Winner of the 2004 Josephine Roberts Edition Prize from the Society for the Study of Early Modern Women. A brilliant scholar and one of the finest writers of her day, Olympia Morata (1526-1555) was attacked by some as a "Calvinist Amazon" but praised by others as an inspiration to all learned women. This book publishes, for the first time, all her known writings—orations, dialogues, letters, and poems—in an accessible English translation. Raised in the court of Ferrara in Italy, Morata was educated alongside the daughters of the nobility. As a youth she gave public lectures on Cicero, wrote commentaries on Homer, and composed poems, dialogues, and orations in both Latin and Greek. She also became a prominent Protestant evangelical, studying the Bible extensively and corresponding with many of the leading theologians of the Reformation. After fleeing to Germany in search of religious freedom, Morata tutored students in Greek and composed what many at the time felt were her finest works—a series of translations of the Psalms into Greek hexameters and sapphics. Feminists and historians will welcome these collected writings from one of the most important female humanists of the sixteenth century.

No One's World

Author : Charles Kupchan
Publisher : OUP USA
Page : 273 pages
File Size : 43,6 Mb
Release : 2012-03
Category : Political Science
ISBN : 9780199739394

Get Book

No One's World by Charles Kupchan Pdf

Argues that as China, India, Brazil and other emerging powers rise, the founding ideals of the West will not continue to spread, and that in the near future, Europe and the United States will need to fashion a new consensus with these powers on issues of legitimacy, sovereignty and governance.
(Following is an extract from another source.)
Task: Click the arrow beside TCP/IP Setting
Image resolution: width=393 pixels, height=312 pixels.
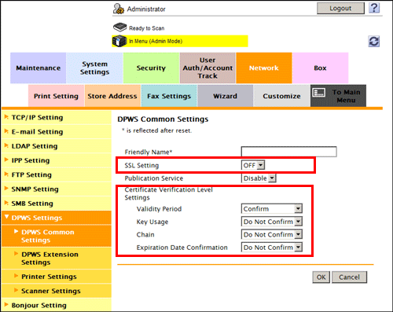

Venice and the Radical Reformation

Author : Riccarda Suitner
Publisher : Vandenhoeck & Ruprecht
Page : 273 pages
File Size : 55,9 Mb
Release : 2023-12-04
Category : Religion
ISBN : 9783647500195

Get Book

Venice and the Radical Reformation by Riccarda Suitner Pdf

The Republic of Venice was the only Catholic territory in which an Anabaptist community formed in the 16th century. The history of Venetian Anabaptism, hitherto little known in Reformation Studies, is the focus of this book. Using a large quantity of archival material and rare printed sources Riccarda Suitner reconstructs the lives of the Republic's Anabaptists and the inquisitorial repression they suffered, and analyses the doctrinal specificities of the Radical Reformation in this area. This story represents a fundamental stage in the relations between German, central-European and Italian culture in the early modern period. Events in Venice are presented within a broader comparative framework, paying particular attention to the German states, Switzerland, the Polish–Lithuanian Commonwealth, Transylvania, Moravia, Tyrol, and the Kingdom of Naples. It will emerge that its Venetian history cannot be ignored if we are to gain a true understanding of the European Reformation.